The first type of model we consider is the rather straightforward design where polygenic scores and environmental covariates (or phenotypes if they are used as covariates) are jointly included as a set of predictors for an outcome of interest. Such models are intended to reveal whether genetic influences confound associations between environments and outcomes or whether environments are mediators of the link between genetic variants and phenotypes. Examples include linking health disparities with socio-economic outcomes such as the relationship between attention-deficit hyperactivity disorder (ADHD), its polygenic prediction, and IQ on educational outcomes among teenagers (e.g. Stergiakouli et al.^{15}). Other examples include studies that examine genetic risk and lifestyle in relation to stroke and cardiovascular mortality (e.g. Rutten-Jacobs et al.^{16}; Yun et al.^{17}). Another example is where income and labour market outcomes are predicted by educational measures (e.g., grades, years of education) along with an educational attainment polygenic score (e.g. Ayorech et al.^{18}; Papageorge and Thom^{19}). Or the study of the variation of exam scores in relation to school types and polygenic prediction of education (e.g. Smith-Woolley et al.^{20}).

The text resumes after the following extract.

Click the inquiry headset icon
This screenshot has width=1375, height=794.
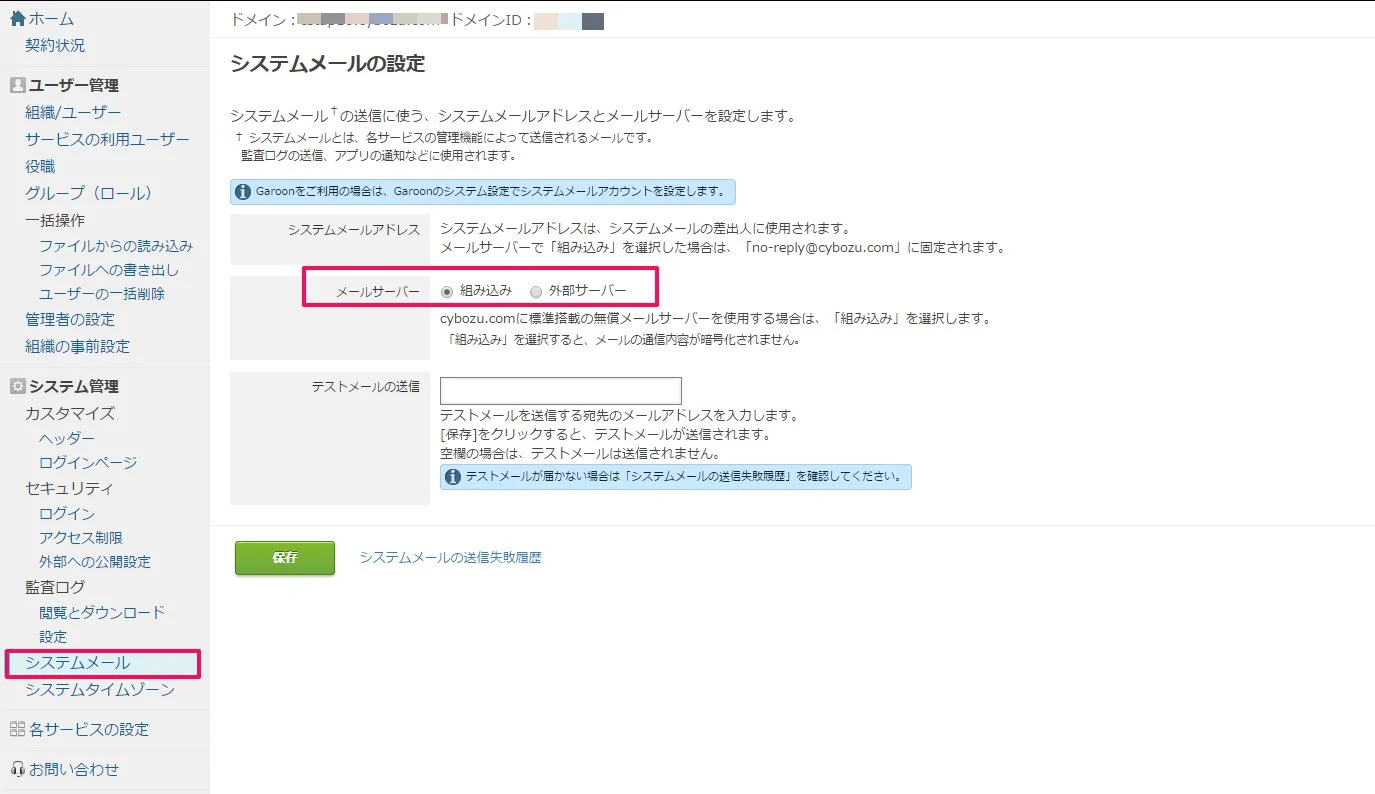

All of these studies are similar with respect to the nature of environmental variables—they are not exogenous, being the direct or indirect products of polygenic scores which are also included into the models. Dependence of these covariates could arise through the inclusion of a phenotypic variable—the scenario that is prevalent in genetic confounding studies. For example, the ADHD polygenic score is directly linked to the diagnosis of ADHD, so once genetic risk and the corresponding phenotype are covariates, their dependency is present in the model.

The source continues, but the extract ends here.